Außerdem verletzen die Nutzungsbedingungen, die vorsehen, dass Daten an nicht genannte Dritten weitergegeben werden können, EU-Datenschutzbestimmungen und Verbraucherschutzrichtlinien. Desweiteren werde alles, was das Kind sagt, an die in den USA ansässige Firma Nuance Communications, einen Spezialisten für Spracherkennung, übertragen, die sich das recht vorbehalte, diese Daten weiterzugeben und für einen Vielzahl an Zwecken zu verwenden. Und schließlich wird kritisiert, dass bei den vorprogrammierten Sätzen, mit denen die Spielzeuge ausgeliefert werden, auch einige dabei sind, die sich lobend über bestimmte Produkte, darunter auch diverse Disney-Filme äußern, wobei der Hersteller der Anwendung eine Geschäftsbeziehung zu Disney unterhält.

Laut Hersteller ist der "i-Que der clevere und witzige Roboterfreund, der so viel weiß!" Nach Ansicht der Verbraucherschützer jedoch ein schlechter vernetzter Schnüffler, der zu viel weiß Screenshot: silicon.de)
Laut Hersteller ist der “i-Que der clevere und witzige Roboterfreund, der so viel weiß!” Nach Ansicht der Verbraucherschützer jedoch ein schlechter vernetzter Schnüffler, der zu viel weiß Screenshot: silicon.de)

Mit solchen und ähnlichen Warnungen von Verbraucherschützern, Datenschutz und Sicherheitsexperten ist noch häufiger zu rechnen. Es ist auch nicht die erste. Im vergangenen Jahr war die Firma Mattel in die Schlagzeilen geraten, weil Sicherheitslücken bei der vernetzten Barbie-Puppe, der “Hello Barbie” gefunden wurden. Die Puppe nimmt mit dem verbauten Mikrofon ebenfalls Gespräche auf und sendet sie zur Analyse in die Mattel-Cloud. Ähnlich wie Siri oder Cortana kann die Puppe dann auch “aus der Cloud” antworten. Allerdings war die WLAN-Verbindung von der Puppe zum WLAN-Router fehlerhaft implementiert und damit angreifbar. Angreifer konnten sich mit einem von ihnen eingerichteten, ungesicherten WLAN mit der Puppe verbinden. Einzige Voraussetzung: Im Namen des WLANs musste “Barbie” enthalten sein.
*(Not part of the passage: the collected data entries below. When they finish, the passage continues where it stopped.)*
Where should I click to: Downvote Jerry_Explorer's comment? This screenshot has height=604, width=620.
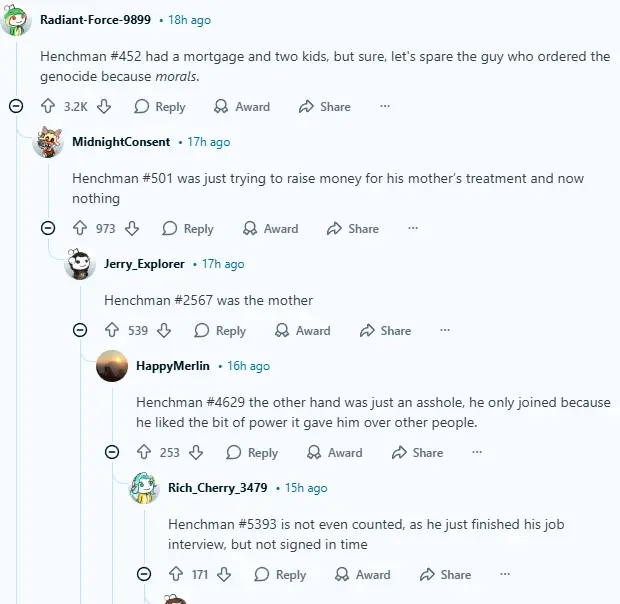pyautogui.click(x=165, y=330)
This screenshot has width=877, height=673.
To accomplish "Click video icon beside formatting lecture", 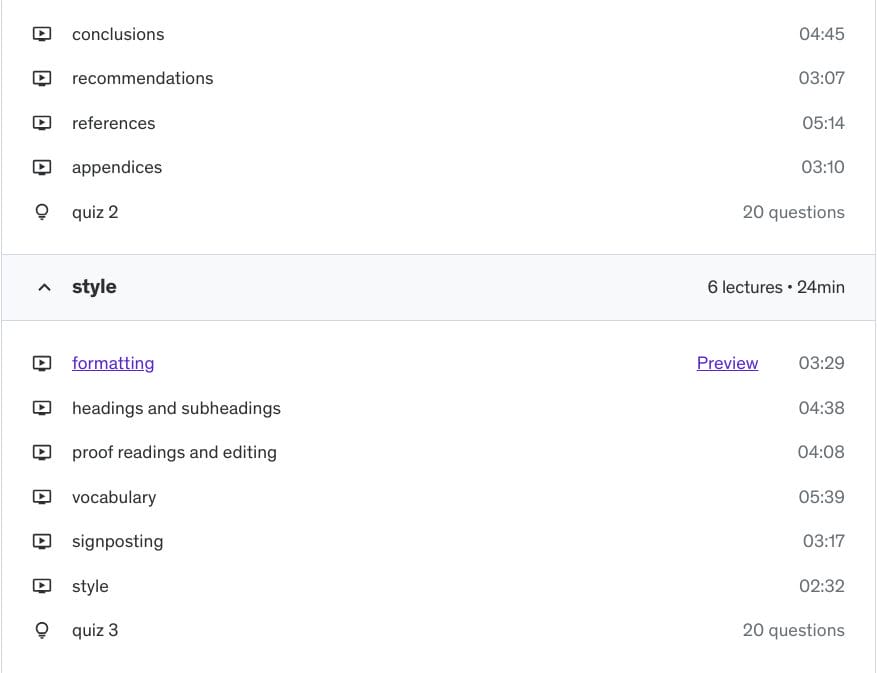I will pos(42,364).
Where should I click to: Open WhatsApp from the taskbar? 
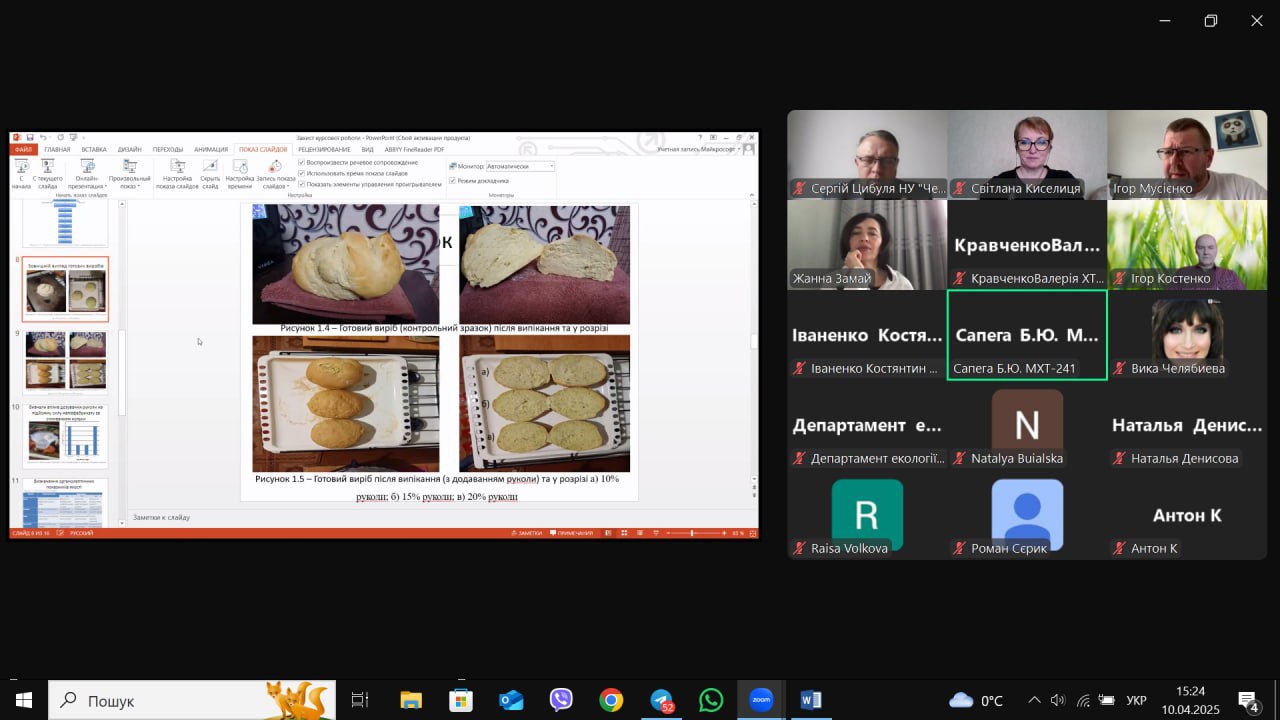711,700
Eine weitere Schwachstelle vernetzter Spielzeuge, die dazu genutzte Cloud im Hintergrund, geriet durch den Angriff auf den Hersteller VTech ebenfalls in der Vorweihnachtszeit 2015 in die Diskussion. Ihm sind dadurch Datensätze von Datensätze von 200.000 Kindern gestohlen worden. Außerdem fielen den Angreifern rund 4,8 Millionen Datensätze von Eltern in die Hände. Dazu gehörten E-Mail-Adressen mit den zugehörigen, per MD5 gehashten Passwörtern sowie die Sicherheitsfragen mit den unverschlüsselten Antworten.